ここ数年のダイヤ改正では、列車の写真がポスターに大きく掲載されてます。
2016年はH5系(北海道新幹線開業)、2017年は789系0番代(ライラックの運転開始)、2018年はキハ261系1000番代(スーパー北斗の統一)、2019年はH5系となってます。
この分で行くと2020年は733系3000番代(快速エアポートの毎時5本運転)がポスターの主役になることでしょう(笑)

8376: by 管理人 on 2019/03/13 at 02:13:53

>>「ナナッシー」さん、コメントありがとうございます。

札幌圏では特に大規模な変更点はないので、ポスターやパンフレットは北海道新幹線の内容が冒頭に来ていますね。

来年は快速「エアポート」の増発で札幌圏のダイヤが大幅に変わるはずです。パンフレットなどもそれに合わせた内容となりそうですね。

8381:さらなる高速化を目指して by 龍 on 2019/03/14 at 20:13:00 (コメント編集)

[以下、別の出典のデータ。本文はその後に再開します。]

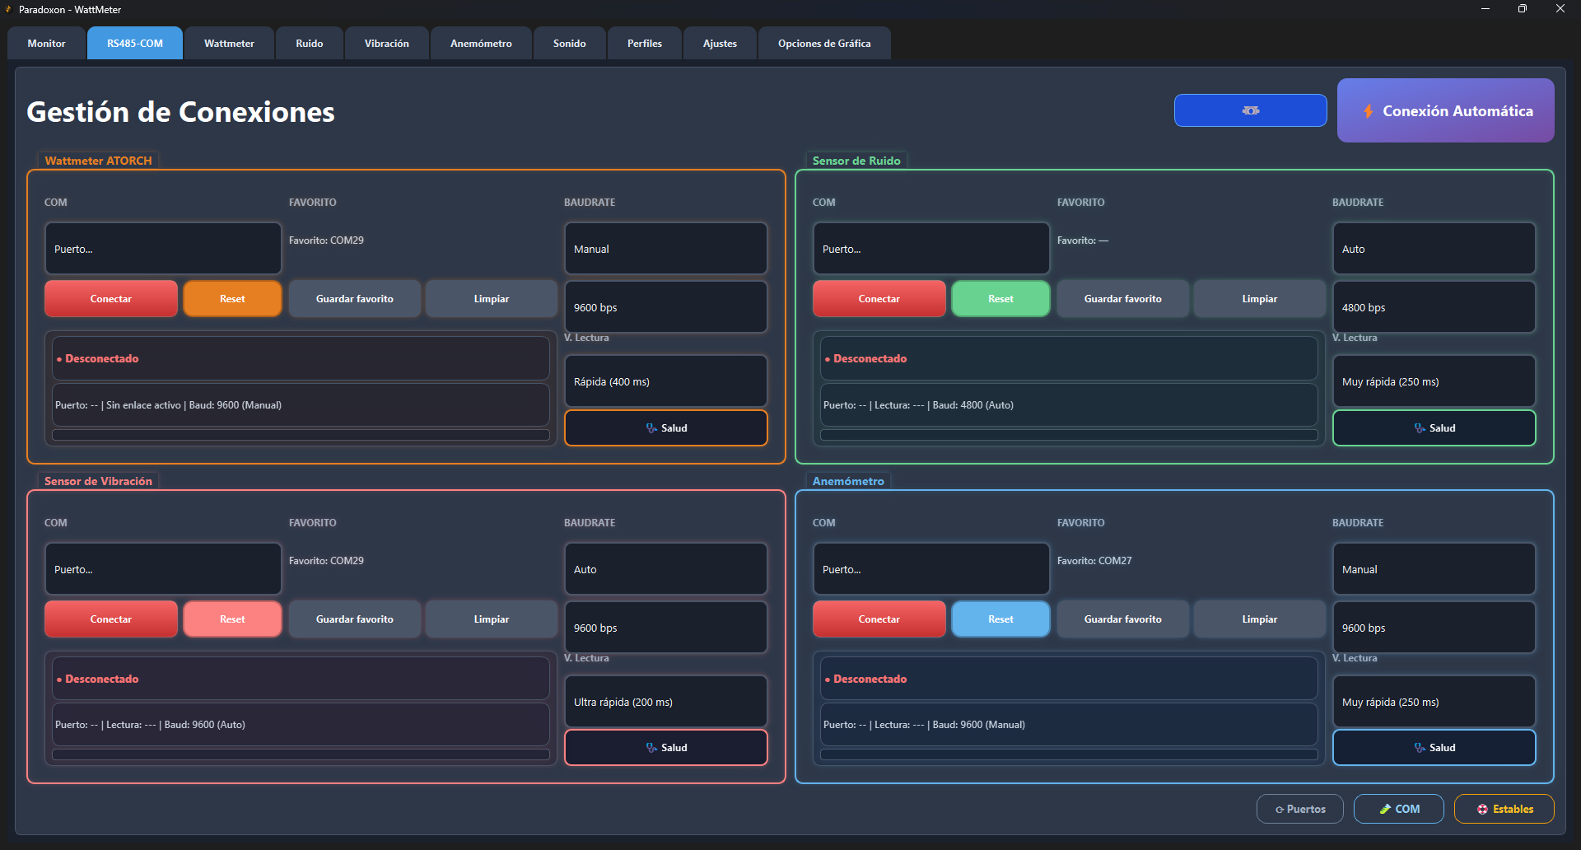Open Salud check for Sensor de Ruido
Viewport: 1581px width, 850px height.
click(x=1434, y=428)
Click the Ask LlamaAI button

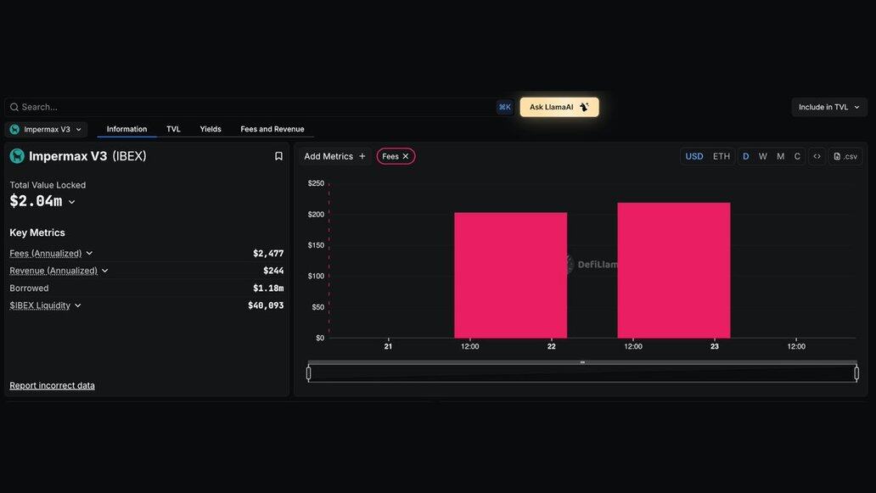click(559, 107)
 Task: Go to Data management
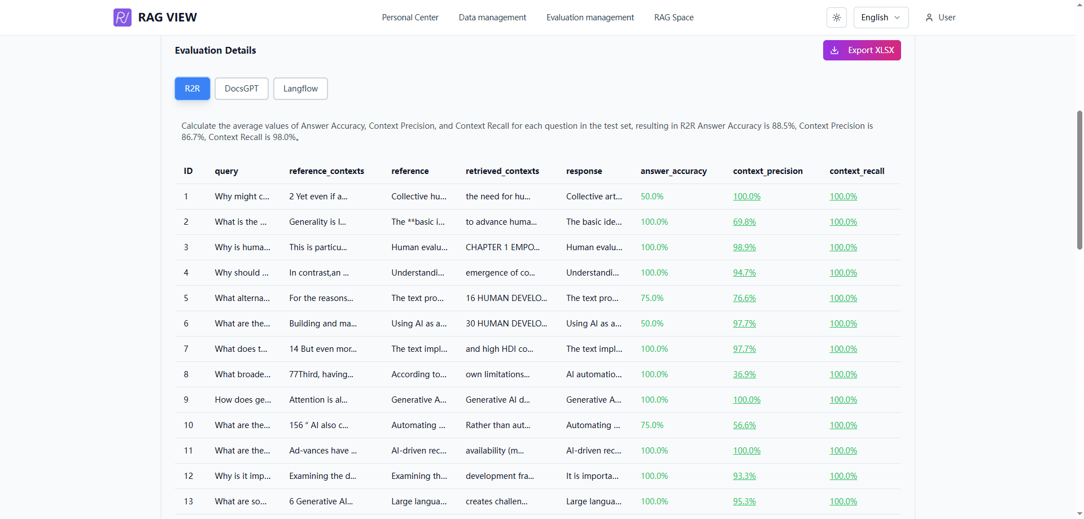(x=492, y=18)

昨年実施された青函トンネル区間での走行試験では、「180km/hで貨物列車とすれ違った場合でも、安全上の問題はなかった」という結果が得られました。今年は、昨年9月に発生した胆振東部地震の影響で延期になっていた210km/hでの走行試験も行い、さらなる速達化を目指します。

この他、東北新幹線の盛岡〜八戸〜新青森間、北海道新幹線の新青森〜新函館北斗〜札幌間は整備新幹線のため最高速度が260km/hに制限されていますが、JR東日本とJR北海道は法改正や設備増強によってこれらの区間の最高速度を320km/hに引き上げ、将来的に新函館北斗〜札幌間を最短1時間切り、東京〜札幌間を最短4時間半での運行を目指すことを記者会見で表明しています。
また、JR東日本では最高速度360km/hでの営業運転を行うべく次世代車両の開発に力を入れており、今年5月に試験車両"ALFA-X"を完成させ、走行試験を開始する予定です。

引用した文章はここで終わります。